Thursday, January 11, 2024

A First Taste of Fruit... (Newsletter Submission)

He would call it love, even call it falling into Love, with the woundedness of all creation.
The word love, however, is bandied about with such incautious disregard for its power, so prodigally scattered on the sidewalk. People love ginger molasses cookies, their cat, and their mothers – hardly the same things. The word love, to Billy’s mind, is so diminished by excessive use, that it is not worth bending down to pick it up from where it has been dropped.
(from The Undertaking ofBilly Buffone by David Giuliano)

At the end of the 5th chapter of Paul’s letter to the Galatians we find a verse that talks about the so-called fruits of the Spirit: love, joy, peace, patience, kindness, generosity, faithfulness, gentleness, and self-control. Sounds like a bunch of different things right? However the verse talks about the “fruit” of the Spirit. It is singular. One fruit that is all those things, where all those virtues are to be found. I think of the list as the various flavours that one finds in the singular fruit. Maybe one bite has a strong burst of love while the next has the overwhelming taste of joy, and the there is a hint of gentleness (and so on).

Maybe that is a good description of life in the Spirit. On different days we manifest (hopefully) different virtues to a greater extent than others.

This newsletter we start at the beginning of the listed virtues (after all the song reminds us that the beginning is a very good place to start). And the beginning taste is love. I wonder if Paul thought that love should be the predominant taste, with all the others being afternotes?
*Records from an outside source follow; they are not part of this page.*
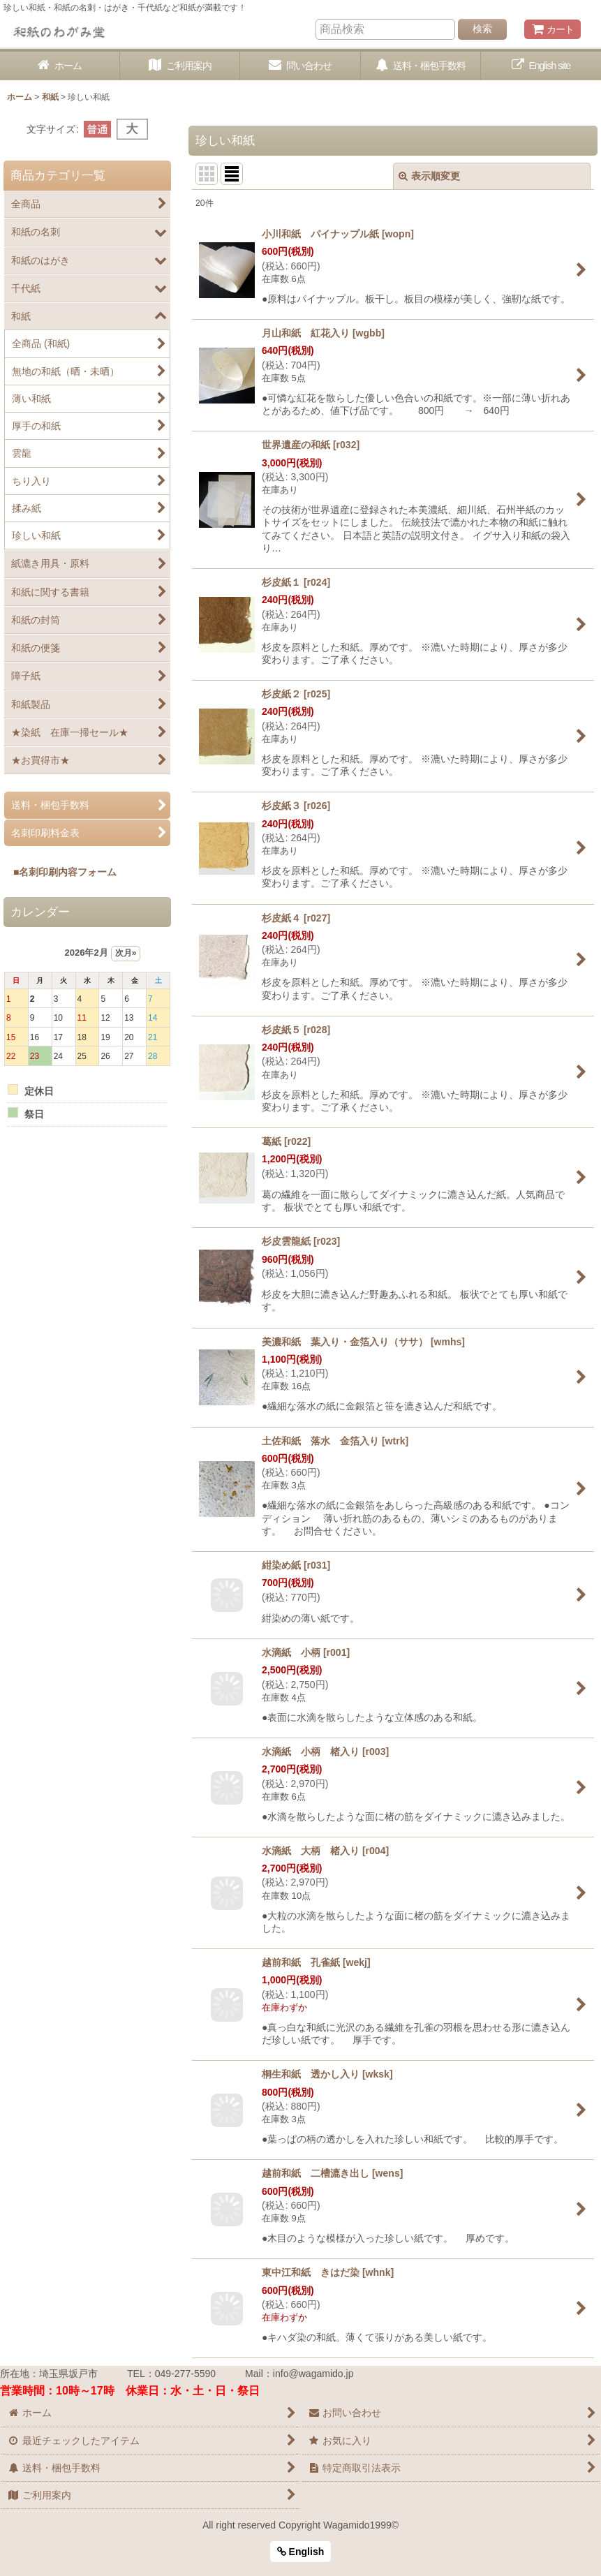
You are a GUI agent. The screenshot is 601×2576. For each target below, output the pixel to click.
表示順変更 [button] (429, 176)
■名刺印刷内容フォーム (60, 872)
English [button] (301, 2551)
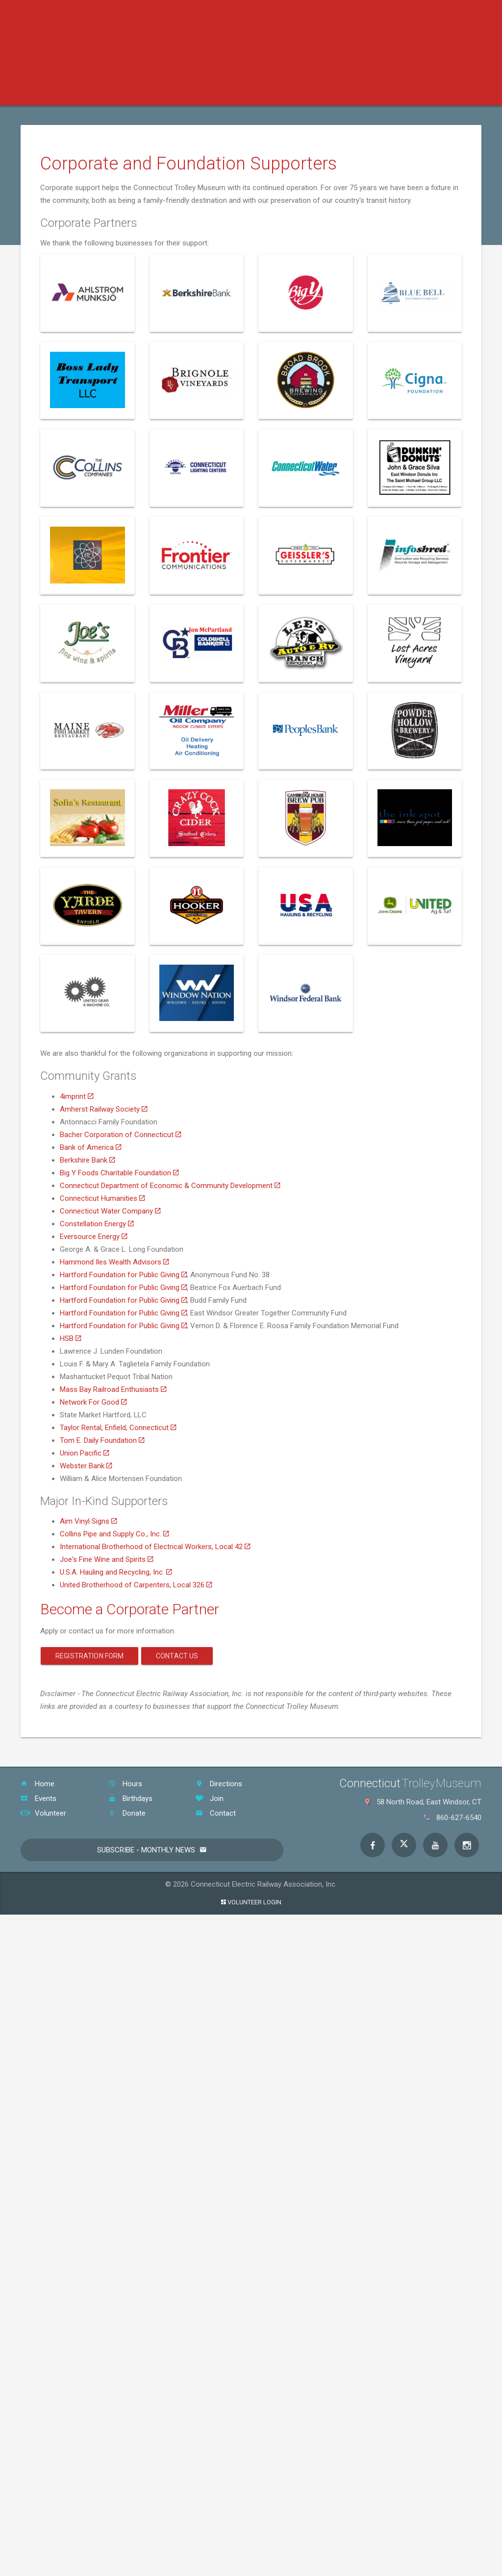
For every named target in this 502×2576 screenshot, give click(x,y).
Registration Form (89, 1656)
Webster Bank (86, 1465)
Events (38, 1798)
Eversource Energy (93, 1236)
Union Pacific (84, 1453)
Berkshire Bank (87, 1160)
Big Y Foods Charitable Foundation (119, 1172)
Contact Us (177, 1656)
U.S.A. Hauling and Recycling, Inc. (116, 1572)
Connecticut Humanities (102, 1198)
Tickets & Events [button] (129, 92)
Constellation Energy (96, 1223)
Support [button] (259, 92)
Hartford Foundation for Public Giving (123, 1274)
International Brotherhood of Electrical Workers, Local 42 (155, 1546)
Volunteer (43, 1813)
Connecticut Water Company (110, 1211)
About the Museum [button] (407, 92)
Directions (219, 1783)
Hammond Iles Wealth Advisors (114, 1262)
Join (210, 1798)
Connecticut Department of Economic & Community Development (170, 1185)
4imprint (76, 1096)
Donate (127, 1813)
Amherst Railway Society (103, 1109)
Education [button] (202, 92)
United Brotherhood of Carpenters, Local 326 (136, 1584)
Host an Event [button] (323, 92)
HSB (70, 1338)
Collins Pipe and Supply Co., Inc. (114, 1534)
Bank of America (90, 1147)
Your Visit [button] (57, 92)
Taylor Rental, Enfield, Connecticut (118, 1427)
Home (37, 1783)
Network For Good (93, 1402)
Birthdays (130, 1798)
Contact (216, 1813)
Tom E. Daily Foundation (102, 1440)
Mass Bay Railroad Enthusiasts (113, 1389)
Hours (125, 1783)
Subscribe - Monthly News (146, 1850)
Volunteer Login (251, 1902)
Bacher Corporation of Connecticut (120, 1134)
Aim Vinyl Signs (88, 1521)
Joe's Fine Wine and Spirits (106, 1559)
AS it happens, the day after Sharon told me what the theme for this issue was I read the above quote in the novel I bought to read over Christmas (but did not actually start until January). It struck me as containing a great deal of wisdom. After all ‘Billy’ is right. Love gets used in such a wide variety of ways and not all of them are the same. Does overuse lead it to lose its power and meaning?

Maybe?

There is certainly a difference between loving a particular cookie and they way we love another person – or at least I hope there is. And if we use the word and pretend that it means the same thing i all those uses then we do lose some of its power and meaning. However I think that even if we don’t always say it outright we know that we are using the same word in a different way. Several decades ago C.S. Lewis wrote The Four Loves, which I hope to read some day, to remind us that there are different things meant by the word Love.

When Paul talks about love as the first flavour of the fruit of the Spirit he is not talking about loving cookies. He is not talking about philio, brotherly/sisterly (siblingry?) love. He is not talking about romantic love He is not talking about erotic love. Paul knows that when we are filled with the Spirit we are moved to agape love, to love each other as God loves us, to love deep to the core. In specific instances that may include aspects of philio or eros or romance but it goes deeper.

The love that flavours life when we are filled with the Spirit is that love that, as Paul says elsewhere, “bears all things, believes all things, hopes all things, endures all things” (1 Corinthians 13:7). This is love that pushes as to see each other as being made in God’s image. It moves us to work to create a world where all are allowed to flourish. It leads us to consider not just our own needs but the needs of our neighbours. It is the core of what it means to live in The Way of Jesus Christ, to live as a citizen of God’s Reign.

I think that is why it leads the list of virtues we call the fruit of the Spirit. I think that is why it is the predominant flavour we get when we take a bite of God’s promise. Certainly it is why Paul says to the Corinthians “The greatest of these is love” (1 Corinthians 13:13)

So take a big bite of the fruit of the Spirit. Let the multiple flavours fill your up. Savour the love which provides the foundation for life.

Oh and it is still okay to love cookies. It just might be something a bit different.